§ Exercise instructions:
Print the complete set of entries exactly.

§ Data:
········
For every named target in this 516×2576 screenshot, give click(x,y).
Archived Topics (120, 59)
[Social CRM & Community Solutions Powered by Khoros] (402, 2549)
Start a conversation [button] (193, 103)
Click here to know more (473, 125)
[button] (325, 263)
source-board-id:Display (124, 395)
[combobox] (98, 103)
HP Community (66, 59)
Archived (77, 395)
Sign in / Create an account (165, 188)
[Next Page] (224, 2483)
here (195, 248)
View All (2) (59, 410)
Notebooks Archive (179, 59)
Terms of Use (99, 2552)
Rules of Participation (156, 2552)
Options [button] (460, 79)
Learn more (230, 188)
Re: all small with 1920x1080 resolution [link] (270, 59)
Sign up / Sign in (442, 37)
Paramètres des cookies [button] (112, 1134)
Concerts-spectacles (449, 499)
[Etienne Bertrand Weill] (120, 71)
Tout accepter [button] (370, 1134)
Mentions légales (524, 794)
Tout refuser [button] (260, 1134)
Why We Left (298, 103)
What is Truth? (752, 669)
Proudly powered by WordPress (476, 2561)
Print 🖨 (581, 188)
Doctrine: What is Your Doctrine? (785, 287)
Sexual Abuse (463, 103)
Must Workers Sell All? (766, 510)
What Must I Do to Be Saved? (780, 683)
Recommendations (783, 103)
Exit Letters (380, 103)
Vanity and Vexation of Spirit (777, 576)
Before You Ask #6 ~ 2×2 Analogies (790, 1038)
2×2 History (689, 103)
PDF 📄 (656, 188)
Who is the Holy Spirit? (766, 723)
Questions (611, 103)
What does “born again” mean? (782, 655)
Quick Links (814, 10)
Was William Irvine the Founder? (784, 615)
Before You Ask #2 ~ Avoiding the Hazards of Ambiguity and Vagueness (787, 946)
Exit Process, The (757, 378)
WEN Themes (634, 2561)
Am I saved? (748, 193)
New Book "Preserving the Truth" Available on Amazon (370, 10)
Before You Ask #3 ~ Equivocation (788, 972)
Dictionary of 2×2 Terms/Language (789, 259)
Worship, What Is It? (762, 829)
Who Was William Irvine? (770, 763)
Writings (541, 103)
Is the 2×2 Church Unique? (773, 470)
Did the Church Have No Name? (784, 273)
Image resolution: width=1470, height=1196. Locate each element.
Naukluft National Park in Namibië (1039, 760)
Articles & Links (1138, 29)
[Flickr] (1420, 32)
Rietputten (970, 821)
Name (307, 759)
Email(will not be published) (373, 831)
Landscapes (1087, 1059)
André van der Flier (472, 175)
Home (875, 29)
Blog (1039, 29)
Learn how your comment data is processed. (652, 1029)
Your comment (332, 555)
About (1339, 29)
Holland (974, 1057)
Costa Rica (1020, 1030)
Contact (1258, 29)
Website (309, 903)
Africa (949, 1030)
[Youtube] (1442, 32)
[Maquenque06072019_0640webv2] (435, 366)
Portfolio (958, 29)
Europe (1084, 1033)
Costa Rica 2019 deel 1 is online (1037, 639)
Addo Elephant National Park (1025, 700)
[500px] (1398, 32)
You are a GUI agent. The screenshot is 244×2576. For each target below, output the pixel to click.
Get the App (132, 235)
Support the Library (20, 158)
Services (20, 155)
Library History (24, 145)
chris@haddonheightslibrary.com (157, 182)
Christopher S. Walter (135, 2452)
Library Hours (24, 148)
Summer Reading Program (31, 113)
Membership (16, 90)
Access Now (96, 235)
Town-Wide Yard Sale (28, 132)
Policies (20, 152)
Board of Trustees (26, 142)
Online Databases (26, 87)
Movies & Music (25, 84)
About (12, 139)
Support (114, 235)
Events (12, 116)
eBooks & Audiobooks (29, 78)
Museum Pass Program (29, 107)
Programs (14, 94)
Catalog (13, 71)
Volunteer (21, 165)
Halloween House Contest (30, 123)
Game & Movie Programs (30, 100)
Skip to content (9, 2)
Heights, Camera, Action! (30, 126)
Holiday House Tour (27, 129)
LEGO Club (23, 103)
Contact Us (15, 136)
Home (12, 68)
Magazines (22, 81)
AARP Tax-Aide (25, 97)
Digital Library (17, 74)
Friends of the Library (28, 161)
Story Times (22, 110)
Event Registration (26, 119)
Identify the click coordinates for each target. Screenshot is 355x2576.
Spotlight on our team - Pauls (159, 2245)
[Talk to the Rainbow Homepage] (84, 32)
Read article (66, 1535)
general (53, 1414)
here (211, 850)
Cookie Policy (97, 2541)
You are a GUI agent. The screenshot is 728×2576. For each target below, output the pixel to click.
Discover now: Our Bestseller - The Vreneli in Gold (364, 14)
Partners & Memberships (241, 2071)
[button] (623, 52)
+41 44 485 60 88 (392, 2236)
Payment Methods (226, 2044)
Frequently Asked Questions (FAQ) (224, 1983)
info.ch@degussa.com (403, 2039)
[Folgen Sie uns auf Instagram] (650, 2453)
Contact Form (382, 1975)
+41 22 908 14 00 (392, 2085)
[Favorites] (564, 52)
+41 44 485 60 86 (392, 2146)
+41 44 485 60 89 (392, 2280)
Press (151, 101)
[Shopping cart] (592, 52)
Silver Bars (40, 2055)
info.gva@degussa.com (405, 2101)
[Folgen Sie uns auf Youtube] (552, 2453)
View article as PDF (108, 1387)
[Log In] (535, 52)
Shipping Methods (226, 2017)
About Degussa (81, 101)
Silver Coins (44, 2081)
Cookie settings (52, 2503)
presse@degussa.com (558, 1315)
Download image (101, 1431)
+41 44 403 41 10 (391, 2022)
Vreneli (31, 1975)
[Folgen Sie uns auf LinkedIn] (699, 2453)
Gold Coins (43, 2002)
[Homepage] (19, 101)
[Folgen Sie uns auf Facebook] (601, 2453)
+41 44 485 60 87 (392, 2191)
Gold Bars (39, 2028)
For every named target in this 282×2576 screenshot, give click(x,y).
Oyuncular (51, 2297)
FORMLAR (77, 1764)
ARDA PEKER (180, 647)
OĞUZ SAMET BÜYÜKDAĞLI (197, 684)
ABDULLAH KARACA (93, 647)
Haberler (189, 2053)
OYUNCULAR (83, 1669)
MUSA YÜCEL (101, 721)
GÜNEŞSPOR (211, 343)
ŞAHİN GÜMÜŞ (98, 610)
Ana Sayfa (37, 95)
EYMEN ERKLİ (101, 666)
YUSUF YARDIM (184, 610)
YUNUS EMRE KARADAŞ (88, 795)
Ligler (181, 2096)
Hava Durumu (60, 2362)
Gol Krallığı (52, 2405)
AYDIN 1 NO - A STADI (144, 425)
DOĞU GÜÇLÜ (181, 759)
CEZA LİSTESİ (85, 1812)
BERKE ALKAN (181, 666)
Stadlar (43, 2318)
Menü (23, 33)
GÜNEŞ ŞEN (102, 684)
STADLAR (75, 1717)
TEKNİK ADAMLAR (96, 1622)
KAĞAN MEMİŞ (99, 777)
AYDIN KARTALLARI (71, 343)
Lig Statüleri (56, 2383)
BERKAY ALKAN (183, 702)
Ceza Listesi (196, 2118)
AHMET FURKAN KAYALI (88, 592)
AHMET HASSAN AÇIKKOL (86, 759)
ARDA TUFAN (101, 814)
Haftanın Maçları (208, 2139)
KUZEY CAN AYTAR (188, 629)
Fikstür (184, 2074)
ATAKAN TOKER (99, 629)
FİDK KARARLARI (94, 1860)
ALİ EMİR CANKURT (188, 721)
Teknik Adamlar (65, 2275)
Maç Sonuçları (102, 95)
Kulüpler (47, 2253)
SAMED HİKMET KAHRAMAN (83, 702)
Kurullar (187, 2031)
········
§ Reply:
For every named target in this 516×2576 screenshot, give click(x,y).
Archived Topics (120, 59)
[Social CRM & Community Solutions Powered by Khoros] (402, 2549)
Start a conversation [button] (193, 103)
Click here to know more (473, 125)
[button] (325, 263)
source-board-id:Display (124, 395)
[combobox] (98, 103)
HP Community (66, 59)
Archived (77, 395)
Sign in / Create an account (165, 188)
[Next Page] (224, 2483)
here (195, 248)
View All (2) (59, 410)
Notebooks Archive (179, 59)
Terms of Use (99, 2552)
Rules of Participation (156, 2552)
Options [button] (460, 79)
Learn more (230, 188)
Re: all small with 1920x1080 resolution [link] (270, 59)
Sign up / Sign in (442, 37)
Paramètres des cookies [button] (112, 1134)
Concerts-spectacles (449, 499)
[Etienne Bertrand Weill] (120, 71)
Tout accepter [button] (370, 1134)
Mentions légales (524, 794)
Tout refuser [button] (260, 1134)
Why We Left (298, 103)
What is Truth? (752, 669)
Proudly powered by WordPress (476, 2561)
Print 🖨 (581, 188)
Doctrine: What is Your Doctrine? (785, 287)
Sexual Abuse (463, 103)
Must Workers Sell All? (766, 510)
What Must I Do to Be Saved? (780, 683)
Recommendations (783, 103)
Exit Letters (380, 103)
Vanity and Vexation of Spirit (777, 576)
Before You Ask #6 ~ 2×2 Analogies (790, 1038)
2×2 History (689, 103)
PDF 📄 (656, 188)
Who is the Holy Spirit? (766, 723)
Questions (611, 103)
What does “born again” mean? (782, 655)
Quick Links (814, 10)
Was William Irvine the Founder? (784, 615)
Before You Ask #2 ~ Avoiding the Hazards of Ambiguity and Vagueness (787, 946)
Exit Process, The (757, 378)
WEN Themes (634, 2561)
Am I saved? (748, 193)
New Book "Preserving the Truth" Available on Amazon (370, 10)
Before You Ask #3 ~ Equivocation (788, 972)
Dictionary of 2×2 Terms/Language (789, 259)
Worship, What Is It? (762, 829)
Who Was William Irvine? (770, 763)
Writings (541, 103)
Is the 2×2 Church Unique? (773, 470)
Did the Church Have No Name? (784, 273)
Image resolution: width=1470, height=1196. Locate each element.
Naukluft National Park in Namibië (1039, 760)
Articles & Links (1138, 29)
[Flickr] (1420, 32)
Rietputten (970, 821)
Name (307, 759)
Email(will not be published) (373, 831)
Landscapes (1087, 1059)
André van der Flier (472, 175)
Home (875, 29)
Blog (1039, 29)
Learn how your comment data is processed. (652, 1029)
Your comment (332, 555)
About (1339, 29)
Holland (974, 1057)
Costa Rica (1020, 1030)
Contact (1258, 29)
Website (309, 903)
Africa (949, 1030)
[Youtube] (1442, 32)
[Maquenque06072019_0640webv2] (435, 366)
Portfolio (958, 29)
Europe (1084, 1033)
Costa Rica 2019 deel 1 is online (1037, 639)
Addo Elephant National Park (1025, 700)
[500px] (1398, 32)
You are a GUI agent. The screenshot is 244×2576. For each target below, output the pixel to click.
Get the App (132, 235)
Support the Library (20, 158)
Services (20, 155)
Library History (24, 145)
chris@haddonheightslibrary.com (157, 182)
Christopher S. Walter (135, 2452)
Library Hours (24, 148)
Summer Reading Program (31, 113)
Membership (16, 90)
Access Now (96, 235)
Town-Wide Yard Sale (28, 132)
Policies (20, 152)
Board of Trustees (26, 142)
Online Databases (26, 87)
Movies & Music (25, 84)
About (12, 139)
Support (114, 235)
Events (12, 116)
eBooks & Audiobooks (29, 78)
Museum Pass Program (29, 107)
Programs (14, 94)
Catalog (13, 71)
Volunteer (21, 165)
Halloween House Contest (30, 123)
Game & Movie Programs (30, 100)
Skip to content (9, 2)
Heights, Camera, Action! (30, 126)
Holiday House Tour (27, 129)
LEGO Club (23, 103)
Contact Us (15, 136)
Home (12, 68)
Magazines (22, 81)
AARP Tax-Aide (25, 97)
Digital Library (17, 74)
Friends of the Library (28, 161)
Story Times (22, 110)
Event Registration (26, 119)
Identify the click coordinates for each target. Screenshot is 355x2576.
Spotlight on our team - Pauls (159, 2245)
[Talk to the Rainbow Homepage] (84, 32)
Read article (66, 1535)
general (53, 1414)
here (211, 850)
Cookie Policy (97, 2541)
You are a GUI agent. The screenshot is 728×2576. For each target below, output the pixel to click.
Discover now: Our Bestseller - The Vreneli in Gold (364, 14)
Partners & Memberships (241, 2071)
[button] (623, 52)
+41 44 485 60 88 (392, 2236)
Payment Methods (226, 2044)
Frequently Asked Questions (FAQ) (224, 1983)
info.ch@degussa.com (403, 2039)
[Folgen Sie uns auf Instagram] (650, 2453)
Contact Form (382, 1975)
+41 22 908 14 00 (392, 2085)
[Favorites] (564, 52)
+41 44 485 60 86 (392, 2146)
+41 44 485 60 89 (392, 2280)
Press (151, 101)
[Shopping cart] (592, 52)
Silver Bars (40, 2055)
info.gva@degussa.com (405, 2101)
[Folgen Sie uns auf Youtube] (552, 2453)
View article as PDF (108, 1387)
[Log In] (535, 52)
Shipping Methods (226, 2017)
About Degussa (81, 101)
Silver Coins (44, 2081)
Cookie settings (52, 2503)
presse@degussa.com (558, 1315)
Download image (101, 1431)
+41 44 403 41 10 (391, 2022)
Vreneli (31, 1975)
[Folgen Sie uns auf LinkedIn] (699, 2453)
Gold Coins (43, 2002)
[Homepage] (19, 101)
[Folgen Sie uns auf Facebook] (601, 2453)
+41 44 485 60 87 (392, 2191)
Gold Bars (39, 2028)
For every named target in this 282×2576 screenshot, give click(x,y).
Oyuncular (51, 2297)
FORMLAR (77, 1764)
ARDA PEKER (180, 647)
OĞUZ SAMET BÜYÜKDAĞLI (197, 684)
ABDULLAH KARACA (93, 647)
Haberler (189, 2053)
OYUNCULAR (83, 1669)
MUSA YÜCEL (101, 721)
GÜNEŞSPOR (211, 343)
ŞAHİN GÜMÜŞ (98, 610)
Ana Sayfa (37, 95)
EYMEN ERKLİ (101, 666)
YUSUF YARDIM (184, 610)
YUNUS EMRE KARADAŞ (88, 795)
Ligler (181, 2096)
Hava Durumu (60, 2362)
Gol Krallığı (52, 2405)
AYDIN 1 NO - A STADI (144, 425)
DOĞU GÜÇLÜ (181, 759)
CEZA LİSTESİ (85, 1812)
BERKE ALKAN (181, 666)
Stadlar (43, 2318)
Menü (23, 33)
GÜNEŞ ŞEN (102, 684)
STADLAR (75, 1717)
TEKNİK ADAMLAR (96, 1622)
KAĞAN MEMİŞ (99, 777)
AYDIN KARTALLARI (71, 343)
Lig Statüleri (56, 2383)
BERKAY ALKAN (183, 702)
Ceza Listesi (196, 2118)
AHMET FURKAN KAYALI (88, 592)
AHMET HASSAN AÇIKKOL (86, 759)
ARDA TUFAN (101, 814)
Haftanın Maçları (208, 2139)
KUZEY CAN AYTAR (188, 629)
Fikstür (184, 2074)
ATAKAN TOKER (99, 629)
FİDK KARARLARI (94, 1860)
ALİ EMİR CANKURT (188, 721)
Teknik Adamlar (65, 2275)
Maç Sonuçları (102, 95)
Kulüpler (47, 2253)
SAMED HİKMET KAHRAMAN (83, 702)
Kurullar (187, 2031)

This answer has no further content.